I deleted his number, our texts, I removed him on Snapchat and Instagram, I deleted all of the pictures of him and the things we did together. Then I gathered the plants we got together, the hoodie I borrowed from him, the weed and lighters we stole together, and the socks he gave me for my birthday, and I set them aside in one spot so at least it’s consolidated. I don’t know what I’ll do with all of it just yet. I just know that it needs to be in one spot together for a bit.

It hurts, but I don’t need to make myself feel this pain for longer than I have to. I don’t want to live in a delusion thinking we would get back together, because at this point even if he wanted to, it’s ruined. The memories we have together are good memories, but our relationship wasn’t as healthy as I liked to think. We didn’t communicate well. I never warmed up to his family, which felt unnatural. The time we spent together felt stressful toward the end, and I can’t forget the biggest one – he’s seventeen. And in high school.

I don’t need to think about him anymore. I learned a lot about myself and how giving I can be, I learned that given the right person I can be willing to do anything for a relationship. I also learned to trust my instincts, because I wrote numerous times about how I felt like we were going to break up. I knew. I just wanted us to grow old together and be a happy old couple.

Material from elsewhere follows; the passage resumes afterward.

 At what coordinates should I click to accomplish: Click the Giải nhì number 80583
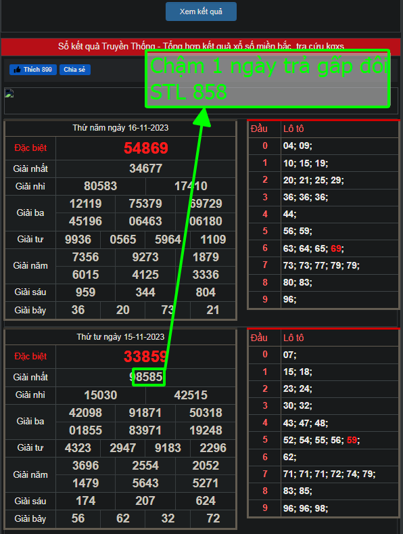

I’ll be happy and married to someone happy when I am old, and it won’t be to T, but it will be to someone who gives me the love, affection, attention and thought that I didn’t feel I got enough of from T. He forgot everything, things that mattered to me- and it hurt. He was selfish in our relationship and rarely put me first. I know that I did a lot in the time we weren’t together trying to make sure we could spend quality, uninterrupted time together. I know he didn’t do the same thing.

I never needed him. I do feel like he was an asset to my life, but I never needed him.

I think I deserve someone who treats me better than he did. I think I deserve someone who is actually willing to put effort into a relationship and not just take what they get pleasure from.

Our relationship was dead a long time ago. It definitely could have been fixed, but it died because he didn’t nurture it with me and handled our issues immaturely.

I am drained. but I deserve more.

I will say that for having been single for so long, nearly two years, I know what makes me happy when I am by myself. I don’t need to go on dates or have sex all the time, I don’t need to be hugged by a lover – I need my family, I need my friends, and I need to live a quality life that brings me joy.

He stressed me out more than he made me happy. The first few weeks were all good, but our dynamic changed after that and he wasn’t the same in our relationship.

I am peaceful, I am kind, I deserve to give myself the same love I give a partner. I deserve to write myself love letters and spend quality time with myself. I deserve to feel loved and pampered when I am alone.

He is not my issue anymore. no communication. strained conversations. always distant. arrogance. addiction. 

I was willing to stand by him and his decisions, I was willing to be supportive and listen, but he didn’t want that.

He didn’t want it. He is not my issue anymore. I am capable of living a happy life without him or any other guy. I have people who love and support me.

It’s important to acknowledge that I have lost something here, but someone else will eventually replace him. Someone always does.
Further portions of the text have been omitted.